- The Straits Times
Singapore – Singapore’s economy grew much faster than initially estimated in the second quarter and more than analysts had expected, helped by expansions in the services sector and manufacturing.
The city-state’s economy grew 2.2% in April-June from the previous three months on an annualised and seasonally adjusted basis, the Ministry of Trade and Industry (MTI) said in a statement on Friday.
That compared with the government’s advance estimate last month of 0.4% growth, which economists had expected to only pick up marginally to 0.5% in the final print.
Singapore and other trade-reliant Asian economies have gained a boost this year from an improvement in global demand, particularly for electronics products and components such as semiconductors.
The latest GDP data also contained signs that Singapore’s economic growth is better balanced than first thought, with strength seen in other sectors which had been considered more sluggish. Services producing industries grew 3.3% from the previous quarter.
“For the second half of this year, we should see services momentum improving in line with the greater confidence about global growth prospects and domestic sentiments,” said Selena Ling, head of research and strategy for OCBC Bank.
“On one hand we are seeing the services side improve. But that said, manufacturing may take a little bit of a breather once we get to the fourth quarter because of the high base last year,” Ling added.

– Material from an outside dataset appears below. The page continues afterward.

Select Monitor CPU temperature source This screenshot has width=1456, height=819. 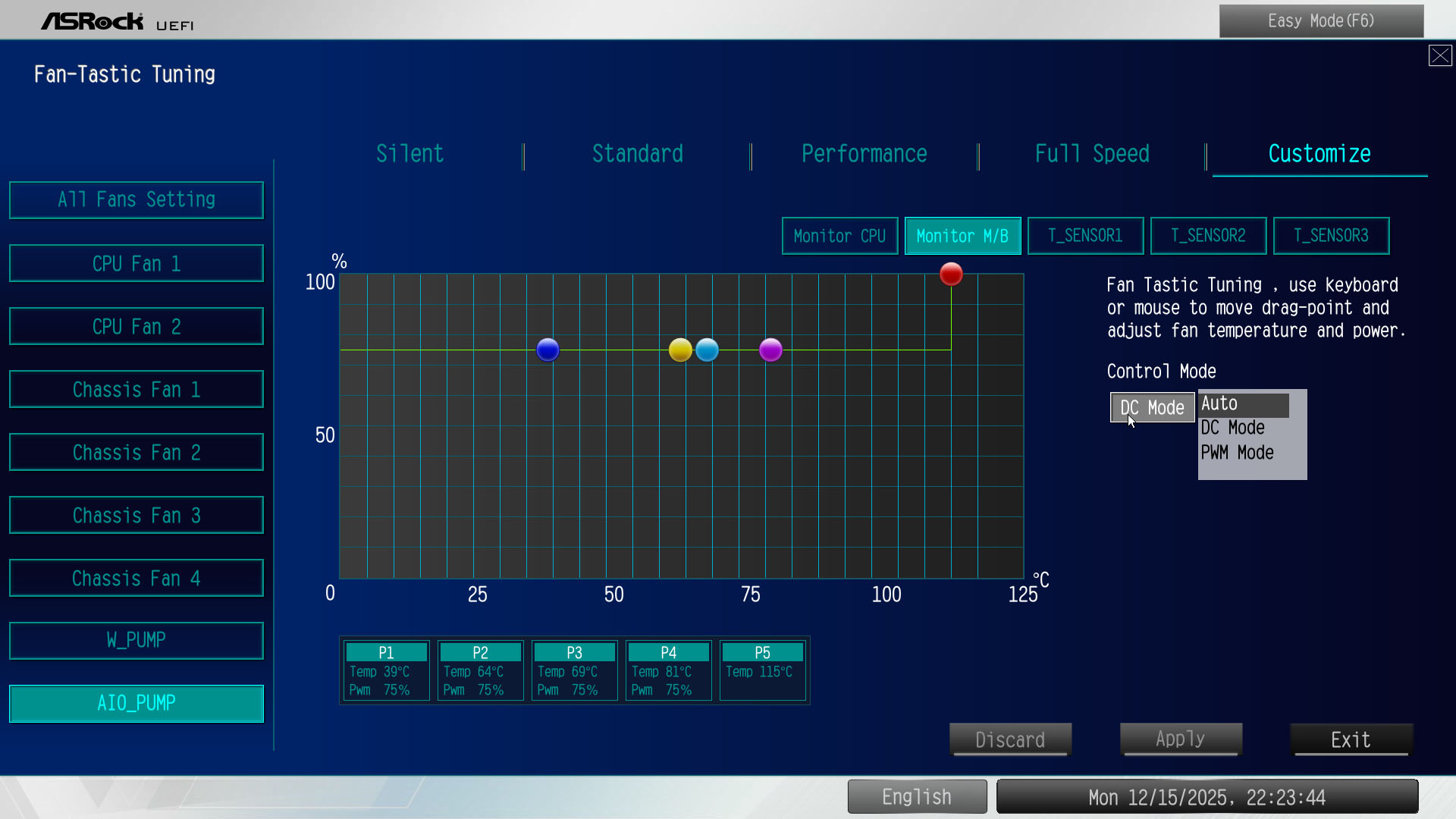coord(839,236)
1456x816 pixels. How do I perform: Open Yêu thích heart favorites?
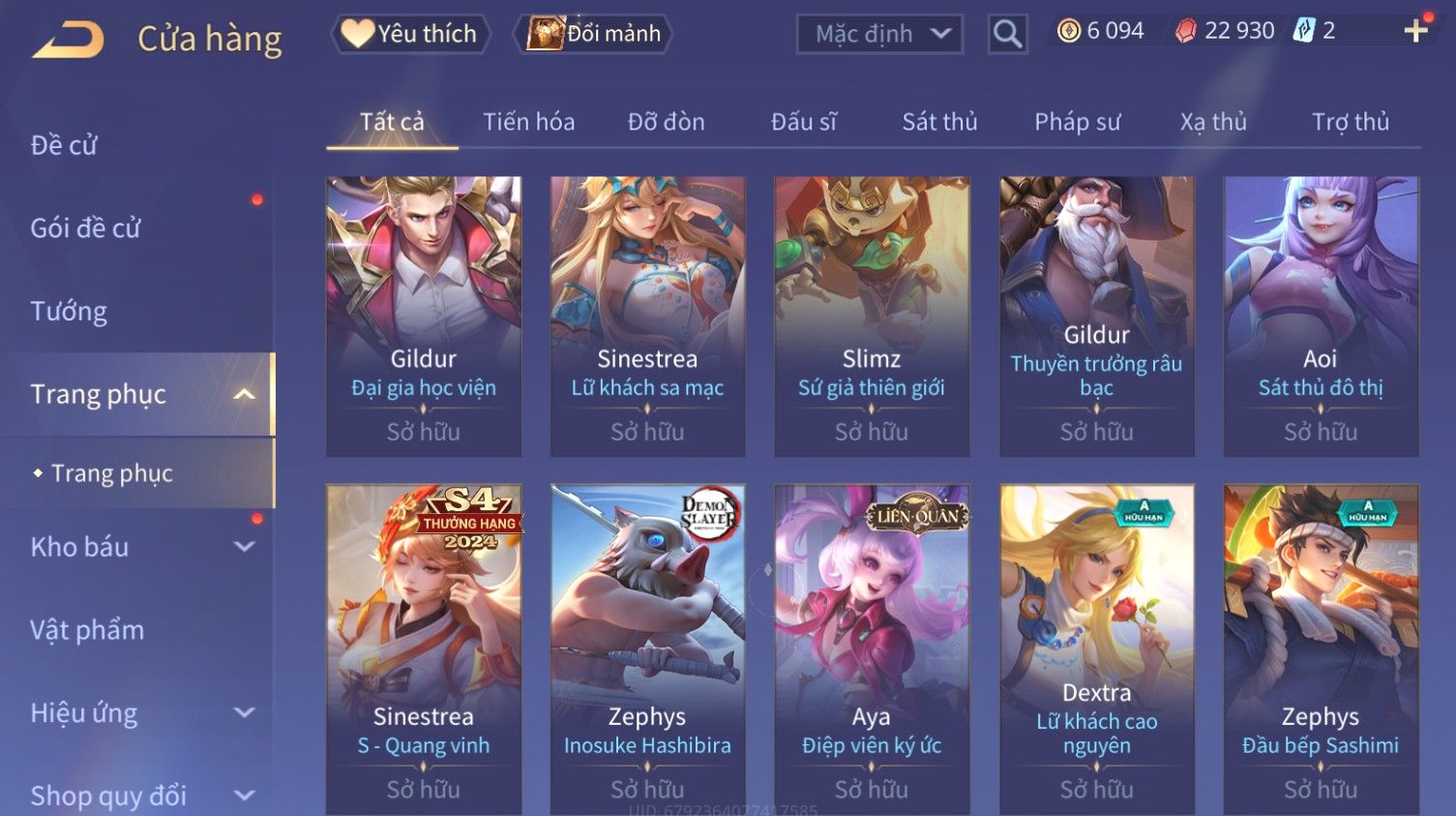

The MTI said its central view is that GDP growth for the whole of 2017 will come in at around 2.5%, and revised its official full-year growth forecast to a range of 2.0 to 3.0% from 1.0 to 3.0% previously.
Prime Minister Lee Hsien Loong had said earlier this week that he expected Singapore’s economy to grow around 2.5% in 2017.
Gross domestic product expanded 2.9% in the second quarter from a year earlier. The government’s advance estimate was growth of 2.5%, while economists polled by Reuters had expected 2.6% growth.
Given lingering global risks such as a possible flare-up in trade protectionism, the central bank has been seen as being in no hurry to tighten its exchange-rate based monetary policy.
The MAS kept policy unchanged at its last policy decision in April, saying a “neutral” stance is appropriate for an extended period.